» **Collected data**:
◆ ◆ ◆
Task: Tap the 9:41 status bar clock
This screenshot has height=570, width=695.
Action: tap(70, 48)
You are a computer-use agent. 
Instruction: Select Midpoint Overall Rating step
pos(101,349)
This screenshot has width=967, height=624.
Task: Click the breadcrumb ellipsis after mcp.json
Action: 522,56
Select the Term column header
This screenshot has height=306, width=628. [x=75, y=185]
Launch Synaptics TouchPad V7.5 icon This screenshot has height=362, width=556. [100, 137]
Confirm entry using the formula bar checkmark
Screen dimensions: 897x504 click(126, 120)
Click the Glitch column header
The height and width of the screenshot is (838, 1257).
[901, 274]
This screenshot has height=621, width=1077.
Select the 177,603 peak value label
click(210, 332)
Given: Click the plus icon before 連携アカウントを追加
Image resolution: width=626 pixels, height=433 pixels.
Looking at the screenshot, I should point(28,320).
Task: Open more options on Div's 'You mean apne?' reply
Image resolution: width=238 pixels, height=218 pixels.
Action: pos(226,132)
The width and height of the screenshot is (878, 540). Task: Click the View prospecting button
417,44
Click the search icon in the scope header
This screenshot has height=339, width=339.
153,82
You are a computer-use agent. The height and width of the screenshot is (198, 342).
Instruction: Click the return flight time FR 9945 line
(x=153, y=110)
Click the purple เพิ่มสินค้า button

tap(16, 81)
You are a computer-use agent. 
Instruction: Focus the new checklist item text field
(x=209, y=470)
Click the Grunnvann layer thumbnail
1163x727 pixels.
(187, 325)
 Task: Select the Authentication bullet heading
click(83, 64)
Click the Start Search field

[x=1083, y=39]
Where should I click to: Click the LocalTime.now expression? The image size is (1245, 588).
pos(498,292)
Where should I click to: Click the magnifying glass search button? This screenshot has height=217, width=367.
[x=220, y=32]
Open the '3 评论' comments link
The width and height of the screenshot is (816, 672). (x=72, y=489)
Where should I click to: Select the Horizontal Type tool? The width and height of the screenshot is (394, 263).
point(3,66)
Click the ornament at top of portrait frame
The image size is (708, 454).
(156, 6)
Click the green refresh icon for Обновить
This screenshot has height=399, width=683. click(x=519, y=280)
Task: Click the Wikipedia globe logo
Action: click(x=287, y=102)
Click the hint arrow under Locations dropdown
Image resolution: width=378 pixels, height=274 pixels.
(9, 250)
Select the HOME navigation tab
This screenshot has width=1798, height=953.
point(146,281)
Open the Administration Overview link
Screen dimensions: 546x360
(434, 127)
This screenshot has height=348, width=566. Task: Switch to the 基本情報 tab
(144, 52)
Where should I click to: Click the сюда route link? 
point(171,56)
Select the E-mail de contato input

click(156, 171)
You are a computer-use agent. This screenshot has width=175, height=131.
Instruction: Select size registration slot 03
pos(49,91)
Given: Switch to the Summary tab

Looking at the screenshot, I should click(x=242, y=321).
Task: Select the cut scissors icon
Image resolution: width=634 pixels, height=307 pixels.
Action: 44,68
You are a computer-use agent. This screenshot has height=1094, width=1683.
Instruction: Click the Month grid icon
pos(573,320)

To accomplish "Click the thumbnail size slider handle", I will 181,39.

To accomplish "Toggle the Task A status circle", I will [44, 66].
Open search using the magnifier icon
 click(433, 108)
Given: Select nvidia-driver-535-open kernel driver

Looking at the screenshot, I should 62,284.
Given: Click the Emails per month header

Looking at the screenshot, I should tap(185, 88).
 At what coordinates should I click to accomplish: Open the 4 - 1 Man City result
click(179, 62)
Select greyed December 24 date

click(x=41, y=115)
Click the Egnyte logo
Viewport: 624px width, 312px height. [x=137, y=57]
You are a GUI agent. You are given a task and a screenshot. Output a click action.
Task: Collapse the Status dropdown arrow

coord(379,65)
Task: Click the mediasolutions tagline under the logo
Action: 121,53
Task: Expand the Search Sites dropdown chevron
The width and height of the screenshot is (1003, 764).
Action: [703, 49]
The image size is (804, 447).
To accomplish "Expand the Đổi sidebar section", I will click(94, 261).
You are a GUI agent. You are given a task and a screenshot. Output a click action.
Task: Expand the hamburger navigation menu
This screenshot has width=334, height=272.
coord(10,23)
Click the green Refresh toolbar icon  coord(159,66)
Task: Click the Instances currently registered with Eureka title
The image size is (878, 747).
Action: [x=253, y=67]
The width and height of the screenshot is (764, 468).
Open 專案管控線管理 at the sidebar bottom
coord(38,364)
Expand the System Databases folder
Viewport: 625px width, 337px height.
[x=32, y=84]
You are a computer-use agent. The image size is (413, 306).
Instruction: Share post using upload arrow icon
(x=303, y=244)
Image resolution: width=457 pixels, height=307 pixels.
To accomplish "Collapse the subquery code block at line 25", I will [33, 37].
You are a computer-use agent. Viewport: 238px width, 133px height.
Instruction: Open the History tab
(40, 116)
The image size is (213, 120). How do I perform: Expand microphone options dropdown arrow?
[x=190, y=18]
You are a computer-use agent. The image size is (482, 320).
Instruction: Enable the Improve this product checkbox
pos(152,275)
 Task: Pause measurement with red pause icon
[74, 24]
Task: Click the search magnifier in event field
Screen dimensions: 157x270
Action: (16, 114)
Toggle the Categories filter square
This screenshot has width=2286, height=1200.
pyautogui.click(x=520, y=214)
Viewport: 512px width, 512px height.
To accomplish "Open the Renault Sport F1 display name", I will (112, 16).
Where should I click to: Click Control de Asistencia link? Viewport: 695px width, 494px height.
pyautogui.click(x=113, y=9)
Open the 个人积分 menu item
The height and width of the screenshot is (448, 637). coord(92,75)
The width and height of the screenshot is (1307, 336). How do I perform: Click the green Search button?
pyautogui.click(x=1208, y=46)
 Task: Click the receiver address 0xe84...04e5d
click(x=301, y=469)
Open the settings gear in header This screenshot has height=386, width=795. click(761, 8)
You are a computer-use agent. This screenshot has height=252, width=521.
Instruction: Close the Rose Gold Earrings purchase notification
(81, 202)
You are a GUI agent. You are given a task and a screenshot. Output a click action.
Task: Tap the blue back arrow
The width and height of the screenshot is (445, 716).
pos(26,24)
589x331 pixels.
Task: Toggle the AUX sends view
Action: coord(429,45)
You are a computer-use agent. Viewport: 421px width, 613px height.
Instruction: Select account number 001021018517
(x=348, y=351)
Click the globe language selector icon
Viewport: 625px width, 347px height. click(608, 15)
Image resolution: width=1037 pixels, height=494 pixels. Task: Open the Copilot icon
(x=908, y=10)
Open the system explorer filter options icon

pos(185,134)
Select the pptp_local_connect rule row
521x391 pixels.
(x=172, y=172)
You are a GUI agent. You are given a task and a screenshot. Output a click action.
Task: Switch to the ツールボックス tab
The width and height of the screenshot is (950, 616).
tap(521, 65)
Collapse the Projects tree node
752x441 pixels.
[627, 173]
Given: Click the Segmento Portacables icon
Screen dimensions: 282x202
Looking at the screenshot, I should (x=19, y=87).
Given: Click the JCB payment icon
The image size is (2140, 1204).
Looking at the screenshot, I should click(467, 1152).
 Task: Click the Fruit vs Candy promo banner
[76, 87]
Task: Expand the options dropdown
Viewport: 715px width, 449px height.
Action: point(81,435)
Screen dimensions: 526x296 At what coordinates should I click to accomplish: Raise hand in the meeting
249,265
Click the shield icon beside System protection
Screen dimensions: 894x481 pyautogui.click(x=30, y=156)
◆ ◆ ◆
» **Exercise**:
Show all lines above holding "thumbnail".

» **Solution for this task**:
Click the Grunnvann layer thumbnail
To accomplish "Click the thumbnail size slider handle", I will 181,39.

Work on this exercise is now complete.